## 과제 내용
아래의 모든 행을 다시 적되, "colour scale"을(를) 모두 "color bar"(으)로 바꾸고 나머지는 그대로 두세요.

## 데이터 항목
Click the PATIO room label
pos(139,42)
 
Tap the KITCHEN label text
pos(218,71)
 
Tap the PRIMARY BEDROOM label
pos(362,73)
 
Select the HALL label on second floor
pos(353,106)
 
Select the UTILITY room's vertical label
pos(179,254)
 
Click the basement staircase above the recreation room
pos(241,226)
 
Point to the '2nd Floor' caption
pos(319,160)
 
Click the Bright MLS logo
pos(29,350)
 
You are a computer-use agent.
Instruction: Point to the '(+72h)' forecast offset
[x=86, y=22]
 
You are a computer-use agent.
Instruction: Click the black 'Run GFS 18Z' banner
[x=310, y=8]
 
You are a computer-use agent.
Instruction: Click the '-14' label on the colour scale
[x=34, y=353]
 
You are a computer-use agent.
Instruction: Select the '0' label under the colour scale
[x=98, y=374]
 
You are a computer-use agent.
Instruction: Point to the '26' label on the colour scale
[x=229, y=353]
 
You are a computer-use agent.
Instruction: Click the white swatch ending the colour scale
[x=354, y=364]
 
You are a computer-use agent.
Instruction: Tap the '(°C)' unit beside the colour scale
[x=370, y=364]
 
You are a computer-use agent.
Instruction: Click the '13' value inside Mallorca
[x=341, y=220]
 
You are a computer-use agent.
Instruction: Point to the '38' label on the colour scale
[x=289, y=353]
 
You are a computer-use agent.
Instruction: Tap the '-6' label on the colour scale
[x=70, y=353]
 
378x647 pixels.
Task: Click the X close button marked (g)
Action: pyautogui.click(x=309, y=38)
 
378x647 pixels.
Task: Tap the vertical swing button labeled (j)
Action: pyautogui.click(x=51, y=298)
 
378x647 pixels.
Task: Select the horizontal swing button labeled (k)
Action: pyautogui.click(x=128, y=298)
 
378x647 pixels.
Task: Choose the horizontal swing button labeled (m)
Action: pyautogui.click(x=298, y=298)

## 정답
Click the PATIO room label
pos(139,42)
 
Tap the KITCHEN label text
pos(218,71)
 
Tap the PRIMARY BEDROOM label
pos(362,73)
 
Select the HALL label on second floor
pos(353,106)
 
Select the UTILITY room's vertical label
pos(179,254)
 
Click the basement staircase above the recreation room
pos(241,226)
 
Point to the '2nd Floor' caption
pos(319,160)
 
Click the Bright MLS logo
pos(29,350)
 
You are a computer-use agent.
Instruction: Point to the '(+72h)' forecast offset
[x=86, y=22]
 
You are a computer-use agent.
Instruction: Click the black 'Run GFS 18Z' banner
[x=310, y=8]
 
You are a computer-use agent.
Instruction: Click the '-14' label on the color bar
[x=34, y=353]
 
You are a computer-use agent.
Instruction: Select the '0' label under the color bar
[x=98, y=374]
 
You are a computer-use agent.
Instruction: Point to the '26' label on the color bar
[x=229, y=353]
 
You are a computer-use agent.
Instruction: Click the white swatch ending the color bar
[x=354, y=364]
 
You are a computer-use agent.
Instruction: Tap the '(°C)' unit beside the color bar
[x=370, y=364]
 
You are a computer-use agent.
Instruction: Click the '13' value inside Mallorca
[x=341, y=220]
 
You are a computer-use agent.
Instruction: Point to the '38' label on the color bar
[x=289, y=353]
 
You are a computer-use agent.
Instruction: Tap the '-6' label on the color bar
[x=70, y=353]
 
378x647 pixels.
Task: Click the X close button marked (g)
Action: pyautogui.click(x=309, y=38)
 
378x647 pixels.
Task: Tap the vertical swing button labeled (j)
Action: pyautogui.click(x=51, y=298)
 
378x647 pixels.
Task: Select the horizontal swing button labeled (k)
Action: pyautogui.click(x=128, y=298)
 
378x647 pixels.
Task: Choose the horizontal swing button labeled (m)
Action: pyautogui.click(x=298, y=298)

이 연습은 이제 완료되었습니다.